__Records supplied__
┄┄┄┄┄┄
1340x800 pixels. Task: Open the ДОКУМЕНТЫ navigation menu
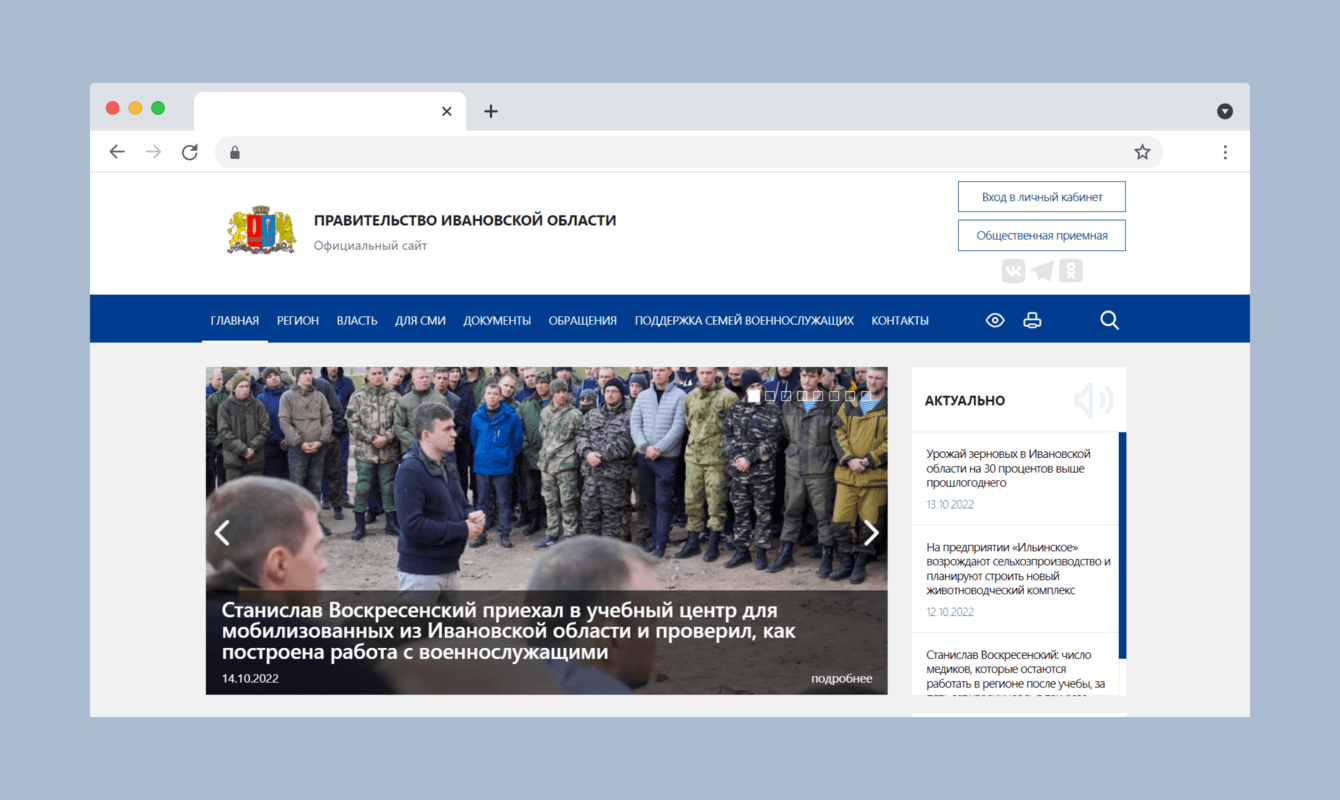coord(497,320)
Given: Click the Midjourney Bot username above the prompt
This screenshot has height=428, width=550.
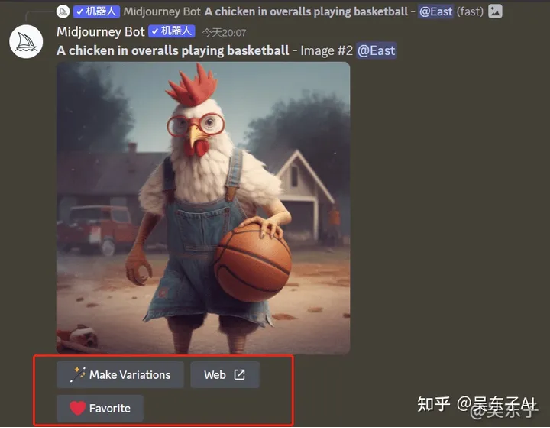Looking at the screenshot, I should (x=100, y=32).
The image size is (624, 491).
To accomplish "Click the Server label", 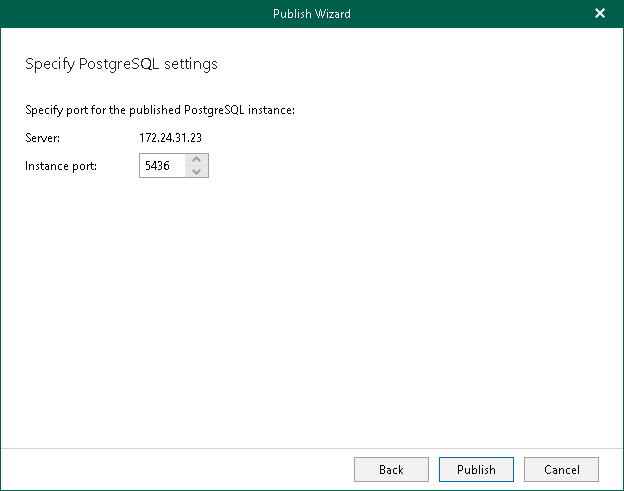I will click(43, 137).
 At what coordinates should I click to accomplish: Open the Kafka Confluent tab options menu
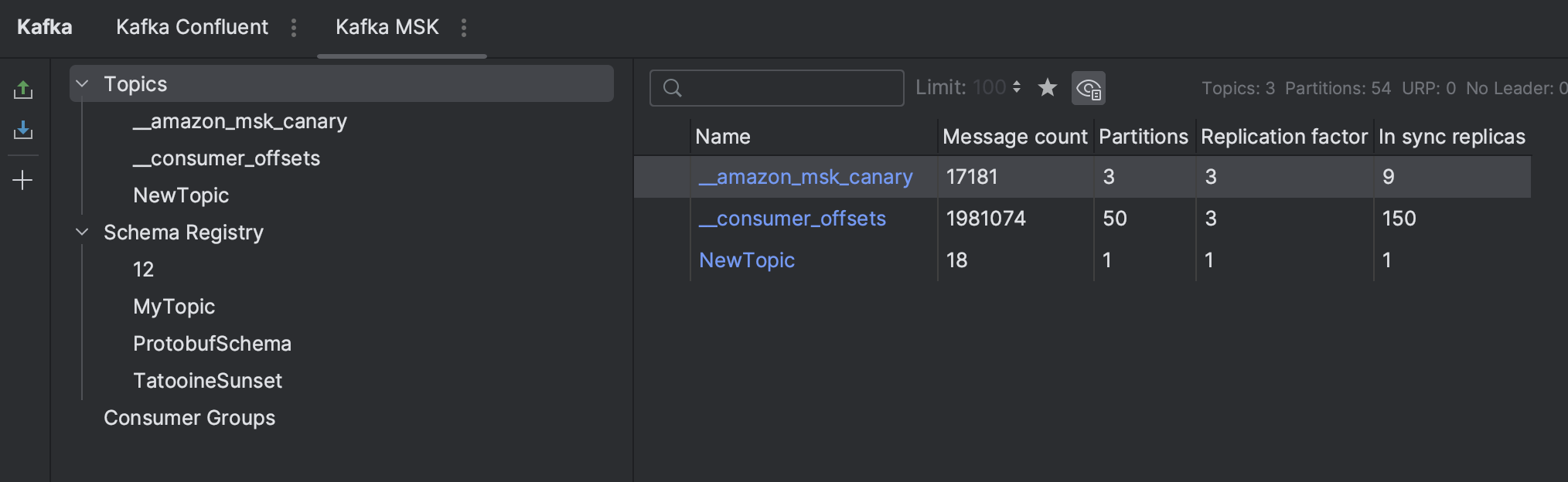294,28
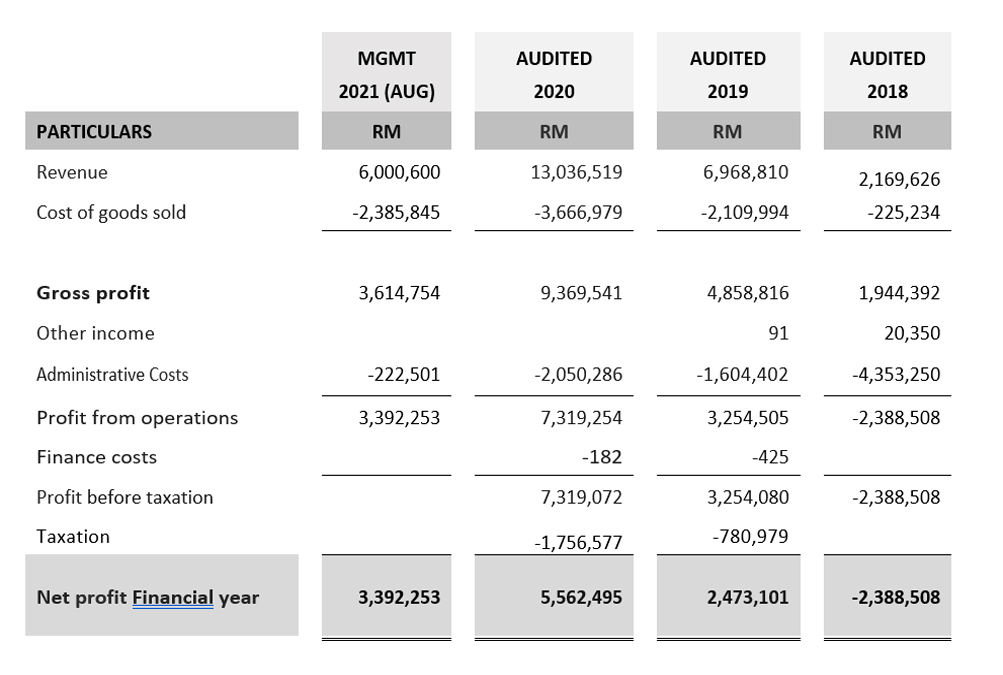
Task: Click the underlined word Financial
Action: click(x=173, y=598)
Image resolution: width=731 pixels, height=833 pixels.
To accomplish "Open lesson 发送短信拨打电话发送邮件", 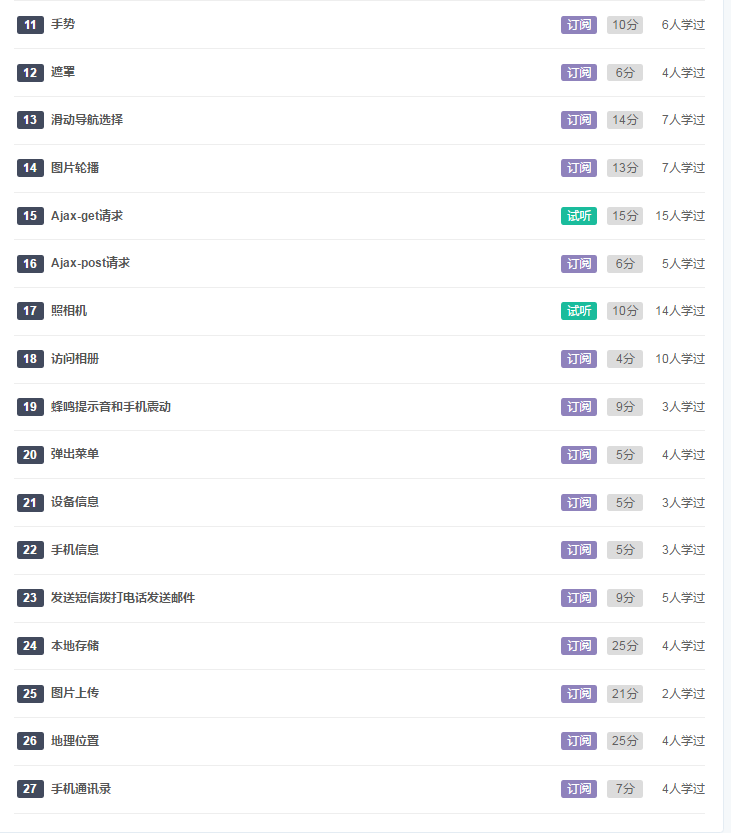I will (x=123, y=598).
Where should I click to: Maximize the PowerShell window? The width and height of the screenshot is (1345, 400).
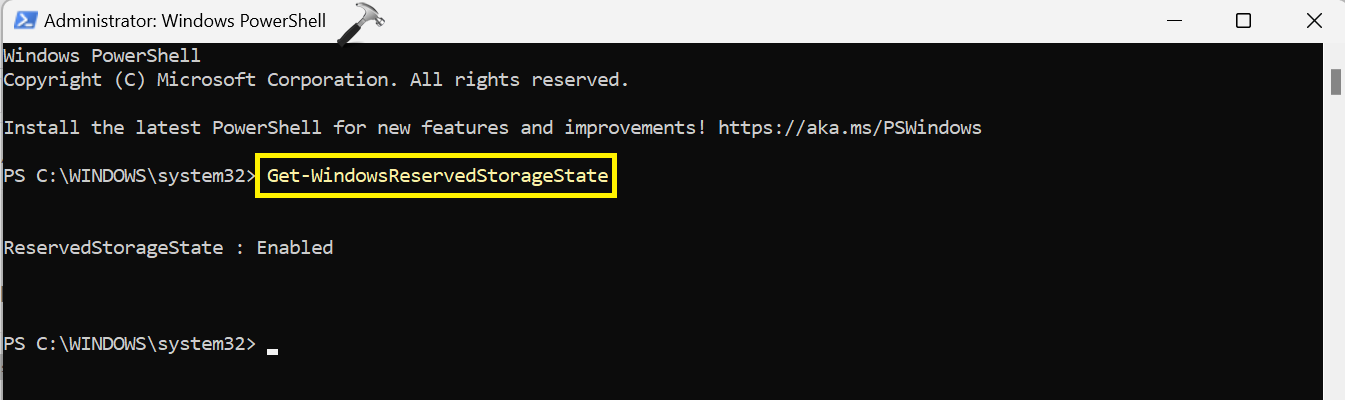[x=1243, y=21]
┄┄┄┄┄┄
What you set down should be exactly the lines from the line containing "Where should I" to the last line of the entries above, both included, with no pictures.

__Worked solution__
Where should I click to: Maximize the PowerShell window? The width and height of the screenshot is (1345, 400).
[x=1243, y=21]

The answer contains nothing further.